From Lupo Protospata we have the following news: Anno 1082 Episcopus Rubensis donavit Priori Montis Pelosi Ecclesiam Sancti Sabini, quæ est in civitate Rubi, qui Prior tenebatur omni anno ad quatuor libras ceræ in die Sabathi Sancii, et mittere unum hominem equestrem ad suas expensas when Episcopus Rubensis ibat ad Barum, seu ad Canusium [149] . However, the small church of S. Sabino exists in Ruvo, and the Bishop of Montepoloso has it as his own Abbey, takes care of it and receives the income from the goods with which it is endowed. But he no longer undertakes either to pay the four pounds of wax to the Bishop of Ruvo, or to send a man on horseback at his expense when the latter wishes to go to Bari or Canosa [150] .

Alessandro Abbate Telesino in his History De rebus gestis Rogerii Siciliæ Regis says that Pope Honorius raised against Ruggiero the Magnates of Puglia including Grimoaldus Barensis Princeps, Goffridus Comes Andrensis, Tancredus de Conversano, atque Rogerius Orianensis Comes, aliique complures . These Magnates gathered in Troja where the Pontiff had gone from Benevento called by the inhabitants of that city, and made an alliance with him. Meanwhile Ruggiero landed in Taranto with a good number of troops. Having surrendered the city to him, he went to besiege [a113]Brindisi that Tancredi di Conversano had occupied. Since the inhabitants of it could no longer tolerate the damage of the siege, they made themselves at the discretion. After this he also took other castles of the Barons who were his enemies.

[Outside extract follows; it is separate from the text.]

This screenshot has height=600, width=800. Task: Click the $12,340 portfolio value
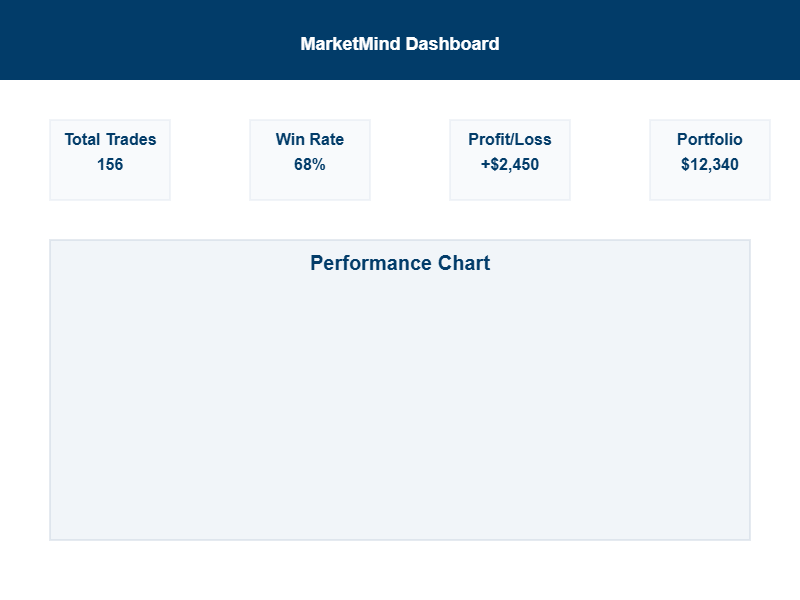coord(710,165)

The Pope then united his forces with those of the aforementioned Barons and marched against Ruggiero. Having learned this, he went to camp with his army near the Bradano river in the place called Vado petroso . The Papal troops encamped on the opposite bank of the aforementioned river. However, knowing from Ruggiero that the Pontiff was in the field in person, out of respect he refrained from attacking him. Nor did he fail to manage to appease his soul, and induce him to discharge him from the excommunication against him and recognize him as Duke of Puglia and Calabria.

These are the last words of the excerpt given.